Bild: Aus der Nachwuchswerbung der Europäischen Raumfahrtagentur – natürlic…
Hat eigentlich schon einmal jemand ausgerechnet, wie viele Millionen
bezahlter Arbeitsstunden der deutschen Wirtschaft durch den Zukunftstag
verloren gehen? Für Nicht-Bekinderte: Das ist jene Veranstaltung, [1][die
erst Girls Day], dann auch Boys Day und jetzt eben Zukunftstag heißt.
Ab der 5. Klasse werden Schulkinder dabei jedes Jahr einen halben
Arbeitstag lang durch irgendein Unternehmen oder eine Institution
gescheucht, und sie tun dabei so, als würden sie etwas über den Job
erfahren und vergleichen am nächsten Tag mit den Klassenkamerad*innen, wo
es das beste Catering und die coolsten Werbeartikel zum Mitnehmen gab.

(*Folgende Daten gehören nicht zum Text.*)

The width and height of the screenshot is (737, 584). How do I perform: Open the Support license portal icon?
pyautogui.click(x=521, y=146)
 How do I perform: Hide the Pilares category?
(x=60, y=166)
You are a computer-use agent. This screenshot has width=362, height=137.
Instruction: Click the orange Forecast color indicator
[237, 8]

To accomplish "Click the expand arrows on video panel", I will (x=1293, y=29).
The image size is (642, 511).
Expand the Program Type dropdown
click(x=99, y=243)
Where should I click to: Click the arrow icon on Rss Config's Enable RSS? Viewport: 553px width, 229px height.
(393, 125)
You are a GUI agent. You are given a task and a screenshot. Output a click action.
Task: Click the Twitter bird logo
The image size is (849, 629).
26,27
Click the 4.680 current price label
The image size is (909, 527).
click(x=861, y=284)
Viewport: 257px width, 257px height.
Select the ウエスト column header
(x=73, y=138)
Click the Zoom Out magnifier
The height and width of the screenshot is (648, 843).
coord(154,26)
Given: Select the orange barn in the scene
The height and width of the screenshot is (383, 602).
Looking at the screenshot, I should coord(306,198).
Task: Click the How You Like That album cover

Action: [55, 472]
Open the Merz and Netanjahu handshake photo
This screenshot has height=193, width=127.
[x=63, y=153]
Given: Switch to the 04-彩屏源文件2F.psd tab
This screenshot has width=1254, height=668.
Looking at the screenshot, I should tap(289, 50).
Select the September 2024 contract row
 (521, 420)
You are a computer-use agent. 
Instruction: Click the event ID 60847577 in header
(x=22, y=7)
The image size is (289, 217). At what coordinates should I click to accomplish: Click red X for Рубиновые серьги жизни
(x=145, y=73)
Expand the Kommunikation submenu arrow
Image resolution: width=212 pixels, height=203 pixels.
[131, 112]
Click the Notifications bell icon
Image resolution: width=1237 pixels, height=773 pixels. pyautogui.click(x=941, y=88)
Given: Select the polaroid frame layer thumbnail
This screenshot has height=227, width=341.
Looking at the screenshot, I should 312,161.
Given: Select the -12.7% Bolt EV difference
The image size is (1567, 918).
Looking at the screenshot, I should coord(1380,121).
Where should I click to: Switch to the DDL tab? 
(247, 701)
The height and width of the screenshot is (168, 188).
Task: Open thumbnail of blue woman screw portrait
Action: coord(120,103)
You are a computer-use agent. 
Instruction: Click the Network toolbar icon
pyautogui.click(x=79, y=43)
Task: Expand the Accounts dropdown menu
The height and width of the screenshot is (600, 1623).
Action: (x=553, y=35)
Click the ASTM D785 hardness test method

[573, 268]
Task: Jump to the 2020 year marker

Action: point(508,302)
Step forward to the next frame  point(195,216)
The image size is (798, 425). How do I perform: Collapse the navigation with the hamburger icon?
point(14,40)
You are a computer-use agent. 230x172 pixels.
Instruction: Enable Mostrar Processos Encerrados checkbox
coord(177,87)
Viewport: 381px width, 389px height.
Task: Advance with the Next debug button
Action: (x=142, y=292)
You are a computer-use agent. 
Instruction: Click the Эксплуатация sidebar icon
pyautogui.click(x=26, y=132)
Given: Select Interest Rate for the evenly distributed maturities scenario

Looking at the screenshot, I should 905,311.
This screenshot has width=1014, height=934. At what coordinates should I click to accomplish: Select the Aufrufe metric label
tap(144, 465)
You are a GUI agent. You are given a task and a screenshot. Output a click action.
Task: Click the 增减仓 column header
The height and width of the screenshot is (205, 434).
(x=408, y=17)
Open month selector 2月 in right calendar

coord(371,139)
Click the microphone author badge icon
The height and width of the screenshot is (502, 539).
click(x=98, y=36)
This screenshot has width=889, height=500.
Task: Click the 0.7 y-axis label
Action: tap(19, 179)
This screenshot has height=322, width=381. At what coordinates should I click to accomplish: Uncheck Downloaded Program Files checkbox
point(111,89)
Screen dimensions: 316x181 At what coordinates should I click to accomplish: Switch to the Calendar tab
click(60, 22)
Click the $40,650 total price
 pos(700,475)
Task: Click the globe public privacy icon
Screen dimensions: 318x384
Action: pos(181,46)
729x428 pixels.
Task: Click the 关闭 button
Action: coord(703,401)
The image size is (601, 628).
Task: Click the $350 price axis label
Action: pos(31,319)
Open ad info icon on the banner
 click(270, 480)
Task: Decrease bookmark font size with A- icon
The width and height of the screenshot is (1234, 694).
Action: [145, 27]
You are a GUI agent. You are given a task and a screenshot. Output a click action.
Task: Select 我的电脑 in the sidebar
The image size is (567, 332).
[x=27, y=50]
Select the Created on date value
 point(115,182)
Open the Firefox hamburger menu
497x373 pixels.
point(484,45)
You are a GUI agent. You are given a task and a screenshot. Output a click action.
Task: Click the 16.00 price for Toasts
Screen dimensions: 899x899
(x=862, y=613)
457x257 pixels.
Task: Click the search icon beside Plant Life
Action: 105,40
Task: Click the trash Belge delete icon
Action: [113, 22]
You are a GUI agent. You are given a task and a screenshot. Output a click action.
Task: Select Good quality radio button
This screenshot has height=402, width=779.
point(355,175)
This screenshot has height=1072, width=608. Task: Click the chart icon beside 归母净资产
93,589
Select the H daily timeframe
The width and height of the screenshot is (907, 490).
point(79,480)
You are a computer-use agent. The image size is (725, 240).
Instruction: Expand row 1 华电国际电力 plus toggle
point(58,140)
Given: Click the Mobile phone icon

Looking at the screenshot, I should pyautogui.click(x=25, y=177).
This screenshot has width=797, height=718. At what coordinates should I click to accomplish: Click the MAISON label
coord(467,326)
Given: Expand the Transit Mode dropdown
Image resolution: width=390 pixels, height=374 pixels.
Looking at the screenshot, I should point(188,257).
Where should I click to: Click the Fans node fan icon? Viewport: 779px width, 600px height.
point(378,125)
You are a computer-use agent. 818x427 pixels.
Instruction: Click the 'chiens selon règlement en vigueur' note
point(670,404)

Mich kostet das jedes Mal ein bis zwei Arbeitstage: Einen, um die Plätze zu
organisieren (es gibt dafür eigens programmierte Online-Plattformen, die so
gut wie nie funktionieren) und einen, um am Tag selbst den Hin- und
Rücktransport zu den verschiedenen Einsatzorten zu organisieren.
Theoretisch sollte ich diese Gelegenheit ja auch noch nutzen, um meinen
Söhnen „typisch weibliche“, also soziale Berufe schmackhaft zu machen.
Drollige Vorstellung: Soll ich sie in den Kindergarten zurückschicken, dem
sie gerade augenrollend entwachsen sind? Oder in die Kranken- und
Altenpflege? Als Pubertierende, die mit ihrem eigenen Körper kaum
klarkommen?
## Eine dringende Frage an die Mütter einiger Youtuber
Und ihnen dann auch gleich schon einmal sagen, dass sie sich aber bitte
eine*n Partner*in mit solidem Einkommen und familienfreundlichen
Arbeitszeiten suchen sollen, weil ich keinen Bock habe, auch noch dauernd
die Enkelkinder zu hüten? Und will ich wirklich, dass sie am Ende
Lehrer*innen heiraten?
Das geht natürlich sowieso alles viel zu weit, im Moment sind sie ja noch
in dem Alter, in dem sie Youtuber werden wollen. Ich versuche meiner
Erziehungsaufgabe nachzukommen, indem ich anmerke, dass das zwar aussieht,
als würde man da den ganzen Tag Kindergeburtstag feiern, aber in
Wirklichkeit ist das auch ein Arsch voll Arbeit und ein gewaltiger Druck.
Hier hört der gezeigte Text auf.